Stored records
++++++++

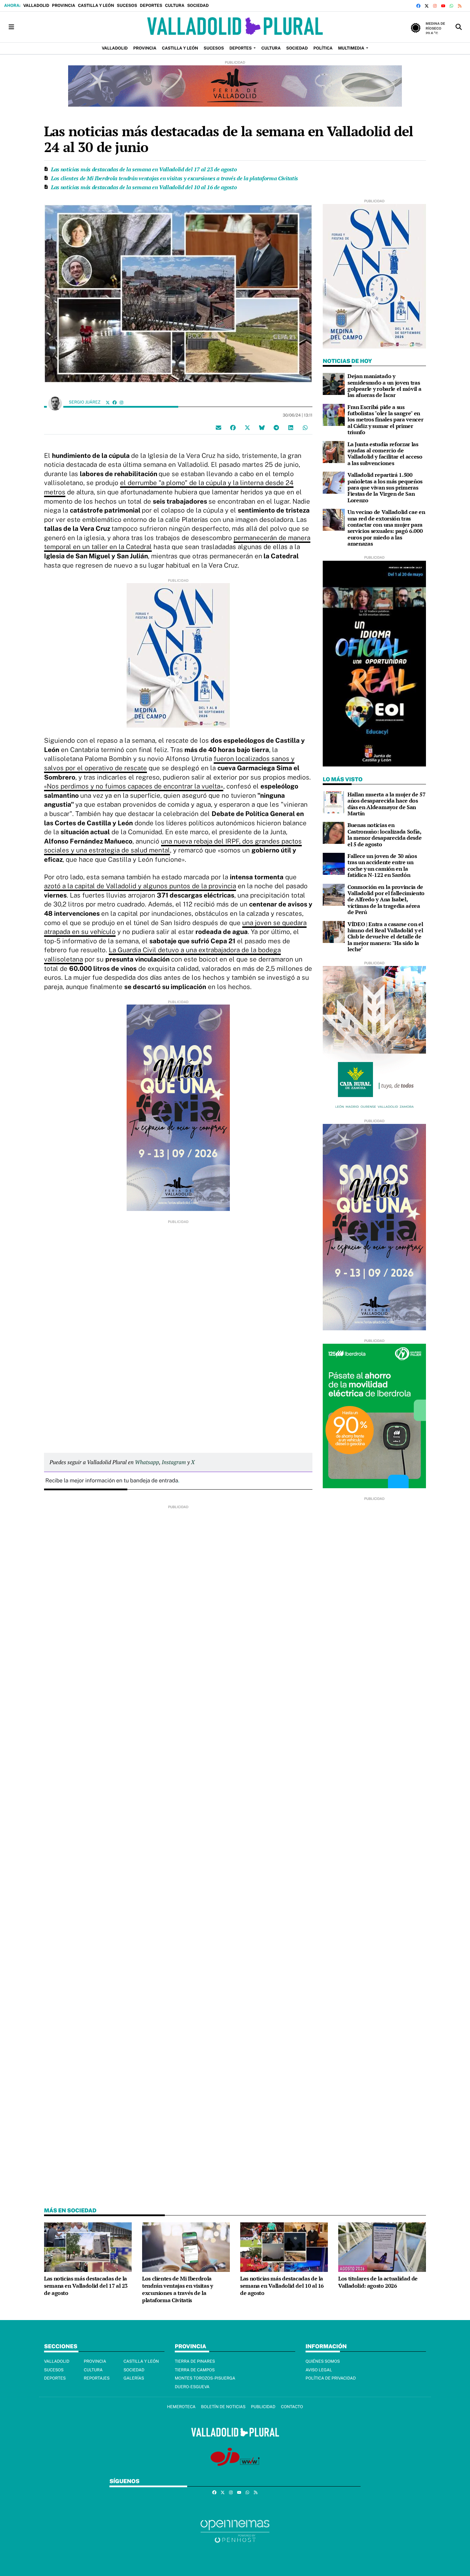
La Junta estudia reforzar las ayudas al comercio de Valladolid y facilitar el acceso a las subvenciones (385, 453)
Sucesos (127, 5)
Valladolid (36, 5)
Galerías (134, 2378)
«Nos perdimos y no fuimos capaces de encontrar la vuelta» (133, 786)
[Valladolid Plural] (234, 27)
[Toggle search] (458, 27)
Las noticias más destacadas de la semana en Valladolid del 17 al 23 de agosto (144, 169)
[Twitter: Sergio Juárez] (107, 402)
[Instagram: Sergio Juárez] (121, 402)
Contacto (292, 2406)
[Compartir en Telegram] (276, 427)
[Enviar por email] (218, 427)
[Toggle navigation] (11, 27)
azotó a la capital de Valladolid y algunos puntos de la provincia (140, 886)
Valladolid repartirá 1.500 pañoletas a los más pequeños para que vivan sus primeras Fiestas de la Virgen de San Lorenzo (385, 487)
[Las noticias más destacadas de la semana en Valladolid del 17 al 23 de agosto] (88, 2246)
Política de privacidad (331, 2378)
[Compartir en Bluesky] (262, 427)
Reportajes (96, 2378)
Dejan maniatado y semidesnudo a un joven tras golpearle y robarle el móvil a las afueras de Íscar (384, 385)
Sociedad (198, 5)
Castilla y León (96, 5)
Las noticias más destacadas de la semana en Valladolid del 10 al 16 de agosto (144, 187)
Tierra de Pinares (195, 2361)
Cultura (174, 5)
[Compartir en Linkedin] (291, 427)
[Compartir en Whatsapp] (305, 427)
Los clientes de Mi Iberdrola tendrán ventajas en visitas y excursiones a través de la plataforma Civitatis (174, 178)
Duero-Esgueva (192, 2386)
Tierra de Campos (195, 2370)
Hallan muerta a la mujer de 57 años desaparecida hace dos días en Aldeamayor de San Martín (386, 804)
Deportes (151, 5)
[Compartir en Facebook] (233, 427)
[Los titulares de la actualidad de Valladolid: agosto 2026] (382, 2246)
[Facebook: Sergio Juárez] (114, 402)
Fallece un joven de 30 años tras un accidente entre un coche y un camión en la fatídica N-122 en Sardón (382, 865)
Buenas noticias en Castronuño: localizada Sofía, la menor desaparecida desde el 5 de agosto (384, 834)
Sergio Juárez (85, 402)
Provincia (63, 5)
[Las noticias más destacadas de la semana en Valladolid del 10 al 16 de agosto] (284, 2246)
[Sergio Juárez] (55, 403)
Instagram (174, 1462)
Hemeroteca (181, 2406)
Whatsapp (147, 1462)
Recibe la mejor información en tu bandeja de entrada (111, 1480)
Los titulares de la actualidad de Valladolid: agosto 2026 (378, 2282)
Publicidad (263, 2406)
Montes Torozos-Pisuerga (205, 2378)
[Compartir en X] (247, 427)
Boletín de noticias (223, 2406)
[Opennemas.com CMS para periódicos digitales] (235, 2530)
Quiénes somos (323, 2361)
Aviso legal (319, 2370)
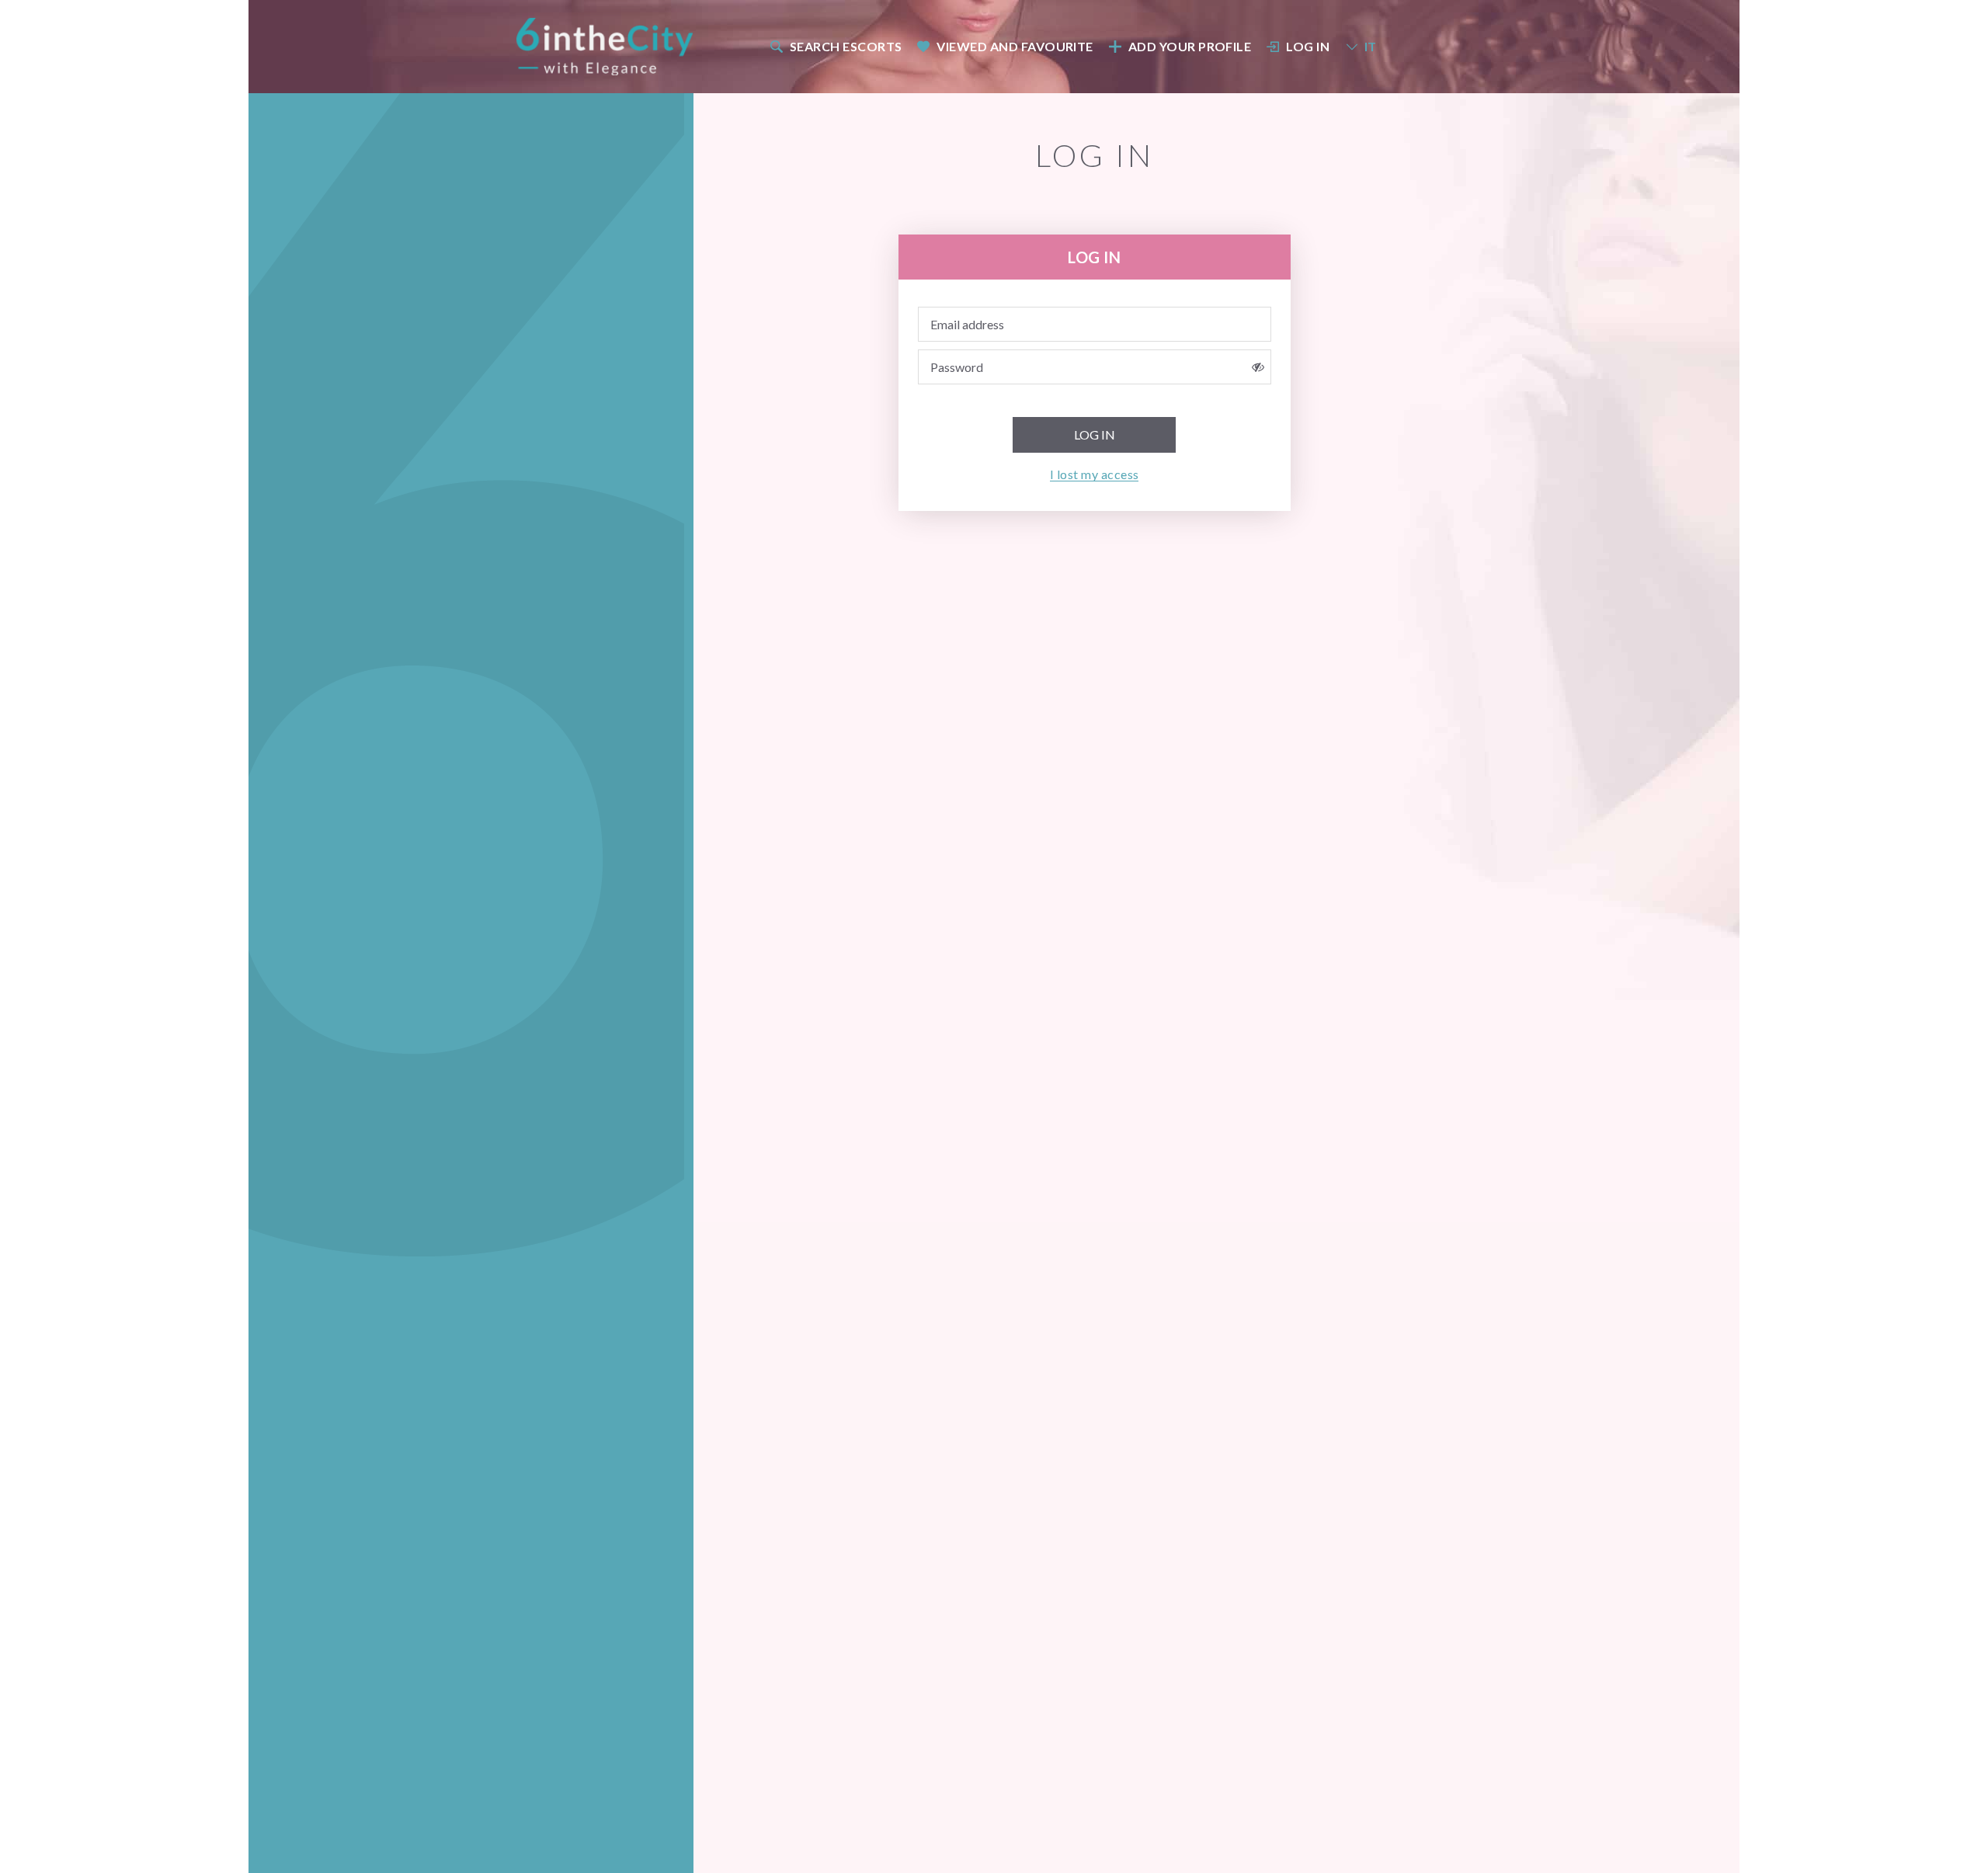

++++++++

Go from the first line of the data above to the line containing "Reportajes (96, 2378)" and retype exactly those lines, both included, but none of the pictures.

La Junta estudia reforzar las ayudas al comercio de Valladolid y facilitar el acceso a las subvenciones (385, 453)
Sucesos (127, 5)
Valladolid (36, 5)
Galerías (134, 2378)
«Nos perdimos y no fuimos capaces de encontrar la vuelta» (133, 786)
[Valladolid Plural] (234, 27)
[Toggle search] (458, 27)
Las noticias más destacadas de la semana en Valladolid del 17 al 23 de agosto (144, 169)
[Twitter: Sergio Juárez] (107, 402)
[Instagram: Sergio Juárez] (121, 402)
Contacto (292, 2406)
[Compartir en Telegram] (276, 427)
[Enviar por email] (218, 427)
[Toggle navigation] (11, 27)
azotó a la capital de Valladolid y algunos puntos de la provincia (140, 886)
Valladolid repartirá 1.500 pañoletas a los más pequeños para que vivan sus primeras Fiestas de la Virgen de San Lorenzo (385, 487)
[Las noticias más destacadas de la semana en Valladolid del 17 al 23 de agosto] (88, 2246)
Política de privacidad (331, 2378)
[Compartir en Bluesky] (262, 427)
Reportajes (96, 2378)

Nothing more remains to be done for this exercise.